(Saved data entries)
_ _ _ _

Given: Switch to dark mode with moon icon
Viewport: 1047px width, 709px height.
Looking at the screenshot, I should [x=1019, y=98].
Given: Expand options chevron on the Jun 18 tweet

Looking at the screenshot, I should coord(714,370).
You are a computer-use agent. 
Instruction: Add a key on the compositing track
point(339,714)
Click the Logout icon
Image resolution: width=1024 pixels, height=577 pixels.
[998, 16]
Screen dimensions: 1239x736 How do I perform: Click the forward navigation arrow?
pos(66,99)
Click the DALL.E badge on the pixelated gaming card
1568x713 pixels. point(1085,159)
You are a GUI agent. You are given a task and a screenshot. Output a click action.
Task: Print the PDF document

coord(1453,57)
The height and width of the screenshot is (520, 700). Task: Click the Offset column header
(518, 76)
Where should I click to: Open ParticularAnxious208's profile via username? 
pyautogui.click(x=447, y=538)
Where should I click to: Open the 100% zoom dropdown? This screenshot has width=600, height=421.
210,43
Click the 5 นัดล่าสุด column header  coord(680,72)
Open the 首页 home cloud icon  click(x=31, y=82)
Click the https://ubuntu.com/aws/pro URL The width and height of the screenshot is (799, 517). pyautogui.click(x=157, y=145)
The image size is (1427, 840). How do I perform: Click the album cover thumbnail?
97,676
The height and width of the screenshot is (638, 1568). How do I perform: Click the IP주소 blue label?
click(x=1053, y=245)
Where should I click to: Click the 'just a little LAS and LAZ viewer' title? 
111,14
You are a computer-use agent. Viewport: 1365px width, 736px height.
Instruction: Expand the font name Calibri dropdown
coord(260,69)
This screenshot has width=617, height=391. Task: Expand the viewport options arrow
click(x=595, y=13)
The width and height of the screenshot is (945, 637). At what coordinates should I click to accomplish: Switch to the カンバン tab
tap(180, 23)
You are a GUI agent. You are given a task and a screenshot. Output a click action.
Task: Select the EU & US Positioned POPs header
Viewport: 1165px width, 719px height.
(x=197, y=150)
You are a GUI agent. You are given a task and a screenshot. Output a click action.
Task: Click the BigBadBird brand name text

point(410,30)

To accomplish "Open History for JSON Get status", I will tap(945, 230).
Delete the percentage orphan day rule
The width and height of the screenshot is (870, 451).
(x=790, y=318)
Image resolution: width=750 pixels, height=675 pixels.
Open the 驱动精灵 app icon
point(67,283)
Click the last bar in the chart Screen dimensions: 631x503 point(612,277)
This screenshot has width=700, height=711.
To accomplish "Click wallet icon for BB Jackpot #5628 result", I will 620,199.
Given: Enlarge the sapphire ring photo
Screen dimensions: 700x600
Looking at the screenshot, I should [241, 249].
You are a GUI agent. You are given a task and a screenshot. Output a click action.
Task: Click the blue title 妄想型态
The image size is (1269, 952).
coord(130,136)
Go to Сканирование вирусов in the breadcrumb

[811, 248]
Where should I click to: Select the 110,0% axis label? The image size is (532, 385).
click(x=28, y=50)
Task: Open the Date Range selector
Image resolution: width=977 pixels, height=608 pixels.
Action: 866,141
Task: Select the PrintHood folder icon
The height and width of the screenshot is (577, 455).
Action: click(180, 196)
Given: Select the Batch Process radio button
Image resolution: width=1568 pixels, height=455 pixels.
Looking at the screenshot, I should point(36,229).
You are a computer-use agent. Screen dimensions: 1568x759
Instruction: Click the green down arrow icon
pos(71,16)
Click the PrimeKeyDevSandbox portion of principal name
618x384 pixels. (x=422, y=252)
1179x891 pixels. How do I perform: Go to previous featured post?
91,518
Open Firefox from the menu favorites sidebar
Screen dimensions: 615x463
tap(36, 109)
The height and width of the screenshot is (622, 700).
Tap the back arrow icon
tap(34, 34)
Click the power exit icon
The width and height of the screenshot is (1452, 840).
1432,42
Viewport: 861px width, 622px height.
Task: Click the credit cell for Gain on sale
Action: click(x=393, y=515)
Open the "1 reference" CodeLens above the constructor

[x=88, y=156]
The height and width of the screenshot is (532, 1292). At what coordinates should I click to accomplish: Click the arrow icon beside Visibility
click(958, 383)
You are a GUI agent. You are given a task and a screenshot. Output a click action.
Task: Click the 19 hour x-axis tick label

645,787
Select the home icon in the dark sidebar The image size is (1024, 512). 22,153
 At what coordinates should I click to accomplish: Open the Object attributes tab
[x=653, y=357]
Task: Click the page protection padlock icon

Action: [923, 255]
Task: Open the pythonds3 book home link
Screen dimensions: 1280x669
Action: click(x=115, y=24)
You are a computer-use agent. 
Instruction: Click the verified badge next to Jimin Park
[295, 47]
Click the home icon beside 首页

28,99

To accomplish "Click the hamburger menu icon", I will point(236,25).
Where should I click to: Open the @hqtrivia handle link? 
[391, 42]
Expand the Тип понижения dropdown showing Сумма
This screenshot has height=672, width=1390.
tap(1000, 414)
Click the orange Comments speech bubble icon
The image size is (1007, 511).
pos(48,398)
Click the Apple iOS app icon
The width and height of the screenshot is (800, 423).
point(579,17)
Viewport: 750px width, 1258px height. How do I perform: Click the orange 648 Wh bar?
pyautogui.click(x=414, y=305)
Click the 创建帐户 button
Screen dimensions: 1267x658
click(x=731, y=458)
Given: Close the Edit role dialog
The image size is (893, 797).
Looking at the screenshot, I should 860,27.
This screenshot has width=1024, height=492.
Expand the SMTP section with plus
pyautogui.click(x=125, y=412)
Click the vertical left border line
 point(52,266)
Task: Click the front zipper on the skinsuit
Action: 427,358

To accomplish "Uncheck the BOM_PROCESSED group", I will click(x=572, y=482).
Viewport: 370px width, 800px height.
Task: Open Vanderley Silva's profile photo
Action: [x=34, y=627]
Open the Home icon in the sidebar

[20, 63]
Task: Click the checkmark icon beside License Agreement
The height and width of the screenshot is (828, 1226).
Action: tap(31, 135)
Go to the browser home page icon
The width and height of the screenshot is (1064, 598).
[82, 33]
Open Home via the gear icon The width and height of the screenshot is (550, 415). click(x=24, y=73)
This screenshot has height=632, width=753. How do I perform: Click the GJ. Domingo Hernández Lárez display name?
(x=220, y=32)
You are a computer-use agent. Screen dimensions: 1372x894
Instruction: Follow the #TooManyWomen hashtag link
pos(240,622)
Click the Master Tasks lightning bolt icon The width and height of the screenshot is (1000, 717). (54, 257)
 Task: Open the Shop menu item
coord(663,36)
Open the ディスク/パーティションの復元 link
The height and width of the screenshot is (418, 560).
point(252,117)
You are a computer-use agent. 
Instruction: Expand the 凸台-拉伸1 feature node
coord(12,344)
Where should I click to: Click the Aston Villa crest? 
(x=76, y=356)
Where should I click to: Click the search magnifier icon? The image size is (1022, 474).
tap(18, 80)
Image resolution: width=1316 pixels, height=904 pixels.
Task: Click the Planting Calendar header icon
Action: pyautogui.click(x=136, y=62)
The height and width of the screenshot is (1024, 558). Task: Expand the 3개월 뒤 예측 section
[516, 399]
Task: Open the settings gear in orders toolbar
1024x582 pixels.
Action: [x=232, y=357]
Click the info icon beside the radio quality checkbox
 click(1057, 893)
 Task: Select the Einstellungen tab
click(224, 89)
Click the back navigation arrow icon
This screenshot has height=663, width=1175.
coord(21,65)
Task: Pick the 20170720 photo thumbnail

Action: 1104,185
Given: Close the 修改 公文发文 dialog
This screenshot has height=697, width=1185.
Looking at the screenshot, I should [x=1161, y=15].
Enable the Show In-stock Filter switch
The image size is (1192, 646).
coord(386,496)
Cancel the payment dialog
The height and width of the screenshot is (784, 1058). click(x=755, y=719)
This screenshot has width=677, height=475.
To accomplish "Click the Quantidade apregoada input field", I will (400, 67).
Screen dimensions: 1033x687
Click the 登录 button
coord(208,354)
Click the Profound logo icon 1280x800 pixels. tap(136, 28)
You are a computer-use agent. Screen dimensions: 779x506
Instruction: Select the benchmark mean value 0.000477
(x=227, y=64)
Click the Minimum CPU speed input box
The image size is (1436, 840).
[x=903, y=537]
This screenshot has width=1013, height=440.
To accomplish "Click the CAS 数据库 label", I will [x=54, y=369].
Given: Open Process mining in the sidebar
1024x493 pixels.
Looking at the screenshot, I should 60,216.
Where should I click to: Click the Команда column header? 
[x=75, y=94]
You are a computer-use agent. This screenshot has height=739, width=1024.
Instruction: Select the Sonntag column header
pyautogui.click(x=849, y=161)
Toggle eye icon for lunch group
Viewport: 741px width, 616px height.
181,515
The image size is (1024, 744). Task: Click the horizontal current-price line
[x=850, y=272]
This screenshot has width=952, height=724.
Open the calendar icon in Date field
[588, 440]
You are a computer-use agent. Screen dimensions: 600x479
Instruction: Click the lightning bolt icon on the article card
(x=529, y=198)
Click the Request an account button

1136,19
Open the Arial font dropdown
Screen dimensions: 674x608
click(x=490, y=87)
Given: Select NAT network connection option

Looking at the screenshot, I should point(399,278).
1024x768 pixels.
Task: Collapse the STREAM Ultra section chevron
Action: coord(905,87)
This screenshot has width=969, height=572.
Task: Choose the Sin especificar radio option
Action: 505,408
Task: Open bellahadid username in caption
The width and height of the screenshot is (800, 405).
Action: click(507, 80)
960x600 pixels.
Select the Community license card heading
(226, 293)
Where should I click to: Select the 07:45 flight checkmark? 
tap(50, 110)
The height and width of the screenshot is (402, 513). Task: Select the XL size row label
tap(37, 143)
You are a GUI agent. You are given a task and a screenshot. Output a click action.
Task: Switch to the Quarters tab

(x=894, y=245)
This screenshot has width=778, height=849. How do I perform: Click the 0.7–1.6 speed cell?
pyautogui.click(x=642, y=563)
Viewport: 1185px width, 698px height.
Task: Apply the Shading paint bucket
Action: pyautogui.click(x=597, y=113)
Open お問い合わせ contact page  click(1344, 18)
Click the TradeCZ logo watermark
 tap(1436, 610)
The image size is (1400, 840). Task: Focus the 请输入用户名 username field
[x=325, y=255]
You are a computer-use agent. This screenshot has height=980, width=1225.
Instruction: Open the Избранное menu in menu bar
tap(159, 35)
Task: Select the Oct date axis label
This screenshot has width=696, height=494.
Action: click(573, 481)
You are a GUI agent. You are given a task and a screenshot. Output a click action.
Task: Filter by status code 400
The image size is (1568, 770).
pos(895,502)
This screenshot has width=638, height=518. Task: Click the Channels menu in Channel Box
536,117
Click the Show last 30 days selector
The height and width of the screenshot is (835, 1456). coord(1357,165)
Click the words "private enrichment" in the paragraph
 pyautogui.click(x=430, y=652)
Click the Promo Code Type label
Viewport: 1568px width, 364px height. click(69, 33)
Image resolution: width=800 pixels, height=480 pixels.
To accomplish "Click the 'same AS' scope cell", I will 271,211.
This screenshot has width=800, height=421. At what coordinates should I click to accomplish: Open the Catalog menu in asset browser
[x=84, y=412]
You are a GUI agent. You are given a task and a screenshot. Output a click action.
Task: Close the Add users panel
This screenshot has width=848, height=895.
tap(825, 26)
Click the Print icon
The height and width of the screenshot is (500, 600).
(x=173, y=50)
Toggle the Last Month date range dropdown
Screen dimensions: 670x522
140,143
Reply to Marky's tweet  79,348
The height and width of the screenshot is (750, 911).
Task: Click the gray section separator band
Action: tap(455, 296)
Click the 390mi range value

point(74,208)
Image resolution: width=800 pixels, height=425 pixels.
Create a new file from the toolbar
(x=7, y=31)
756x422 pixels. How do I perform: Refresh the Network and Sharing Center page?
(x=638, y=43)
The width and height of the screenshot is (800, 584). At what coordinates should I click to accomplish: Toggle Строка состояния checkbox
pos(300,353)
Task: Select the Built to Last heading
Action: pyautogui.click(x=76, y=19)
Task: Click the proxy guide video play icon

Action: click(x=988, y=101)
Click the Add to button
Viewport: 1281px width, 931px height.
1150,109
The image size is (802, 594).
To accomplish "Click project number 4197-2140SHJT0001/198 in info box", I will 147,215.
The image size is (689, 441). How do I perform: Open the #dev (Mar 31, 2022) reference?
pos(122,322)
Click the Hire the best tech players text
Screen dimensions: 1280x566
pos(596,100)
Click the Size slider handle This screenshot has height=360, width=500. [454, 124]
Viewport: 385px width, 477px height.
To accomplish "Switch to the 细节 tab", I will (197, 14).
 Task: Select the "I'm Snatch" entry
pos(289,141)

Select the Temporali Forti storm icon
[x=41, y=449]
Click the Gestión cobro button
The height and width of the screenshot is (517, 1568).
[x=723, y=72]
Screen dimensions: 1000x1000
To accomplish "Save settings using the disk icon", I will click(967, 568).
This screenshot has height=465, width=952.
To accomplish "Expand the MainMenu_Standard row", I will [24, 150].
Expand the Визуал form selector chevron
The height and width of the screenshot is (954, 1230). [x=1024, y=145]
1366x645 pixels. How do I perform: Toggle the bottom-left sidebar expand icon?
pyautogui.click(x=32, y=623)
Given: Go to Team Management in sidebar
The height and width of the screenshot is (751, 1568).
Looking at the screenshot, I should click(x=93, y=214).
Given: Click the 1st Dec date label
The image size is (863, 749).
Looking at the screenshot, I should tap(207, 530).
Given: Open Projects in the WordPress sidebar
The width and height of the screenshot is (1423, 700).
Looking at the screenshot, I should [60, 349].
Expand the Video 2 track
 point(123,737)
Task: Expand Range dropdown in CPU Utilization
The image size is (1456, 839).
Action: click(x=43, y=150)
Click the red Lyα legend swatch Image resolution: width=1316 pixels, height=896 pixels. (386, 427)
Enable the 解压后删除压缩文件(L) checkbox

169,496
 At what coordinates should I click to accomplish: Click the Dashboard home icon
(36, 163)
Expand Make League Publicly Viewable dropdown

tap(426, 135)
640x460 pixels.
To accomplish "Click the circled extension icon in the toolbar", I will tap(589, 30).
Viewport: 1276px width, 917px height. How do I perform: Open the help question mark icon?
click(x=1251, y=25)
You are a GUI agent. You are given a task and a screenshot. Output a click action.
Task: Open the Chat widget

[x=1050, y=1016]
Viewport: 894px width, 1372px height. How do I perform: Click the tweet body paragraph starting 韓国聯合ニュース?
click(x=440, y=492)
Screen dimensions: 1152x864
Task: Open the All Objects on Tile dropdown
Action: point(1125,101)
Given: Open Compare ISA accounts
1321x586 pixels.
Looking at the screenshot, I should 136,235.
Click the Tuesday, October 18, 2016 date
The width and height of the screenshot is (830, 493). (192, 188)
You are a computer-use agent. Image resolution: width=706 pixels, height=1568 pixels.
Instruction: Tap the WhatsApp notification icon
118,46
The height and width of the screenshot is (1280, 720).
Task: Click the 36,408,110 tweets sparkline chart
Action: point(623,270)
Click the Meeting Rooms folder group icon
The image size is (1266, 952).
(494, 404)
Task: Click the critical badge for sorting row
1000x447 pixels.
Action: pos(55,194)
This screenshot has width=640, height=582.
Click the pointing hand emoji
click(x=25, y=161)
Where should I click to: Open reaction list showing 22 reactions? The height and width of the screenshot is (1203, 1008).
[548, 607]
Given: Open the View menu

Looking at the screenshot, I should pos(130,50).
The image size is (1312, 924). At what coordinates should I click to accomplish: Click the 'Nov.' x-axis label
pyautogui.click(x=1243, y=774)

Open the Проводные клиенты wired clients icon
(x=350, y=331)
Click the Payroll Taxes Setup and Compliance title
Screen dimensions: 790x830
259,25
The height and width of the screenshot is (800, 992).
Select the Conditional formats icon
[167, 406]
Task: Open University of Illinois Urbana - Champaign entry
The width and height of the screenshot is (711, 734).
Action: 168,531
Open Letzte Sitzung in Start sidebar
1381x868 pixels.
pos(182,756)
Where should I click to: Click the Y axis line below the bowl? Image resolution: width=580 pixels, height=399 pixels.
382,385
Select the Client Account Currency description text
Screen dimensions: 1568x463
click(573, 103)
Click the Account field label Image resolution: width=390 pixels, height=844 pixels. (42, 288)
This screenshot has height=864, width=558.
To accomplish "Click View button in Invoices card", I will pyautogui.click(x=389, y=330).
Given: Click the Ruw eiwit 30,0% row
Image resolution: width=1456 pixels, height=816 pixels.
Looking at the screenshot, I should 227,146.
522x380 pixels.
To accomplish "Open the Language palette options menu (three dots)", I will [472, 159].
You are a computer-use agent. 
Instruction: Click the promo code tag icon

_ _ _ _

* _Task brief_:
All that is wanted is the set of lines from the one with "Given: Open the View menu" through the last line of the entries, both included, output exactly.

* _Exercise result_:
Given: Open the View menu

Looking at the screenshot, I should pos(130,50).
The image size is (1312, 924). At what coordinates should I click to accomplish: Click the 'Nov.' x-axis label
pyautogui.click(x=1243, y=774)

Open the Проводные клиенты wired clients icon
(x=350, y=331)
Click the Payroll Taxes Setup and Compliance title
Screen dimensions: 790x830
259,25
The height and width of the screenshot is (800, 992).
Select the Conditional formats icon
[167, 406]
Task: Open University of Illinois Urbana - Champaign entry
The width and height of the screenshot is (711, 734).
Action: 168,531
Open Letzte Sitzung in Start sidebar
1381x868 pixels.
pos(182,756)
Where should I click to: Click the Y axis line below the bowl? Image resolution: width=580 pixels, height=399 pixels.
382,385
Select the Client Account Currency description text
Screen dimensions: 1568x463
click(573, 103)
Click the Account field label Image resolution: width=390 pixels, height=844 pixels. (42, 288)
This screenshot has height=864, width=558.
To accomplish "Click View button in Invoices card", I will pyautogui.click(x=389, y=330).
Given: Click the Ruw eiwit 30,0% row
Image resolution: width=1456 pixels, height=816 pixels.
Looking at the screenshot, I should 227,146.
522x380 pixels.
To accomplish "Open the Language palette options menu (three dots)", I will [472, 159].
You are a computer-use agent. 
Instruction: Click the promo code tag icon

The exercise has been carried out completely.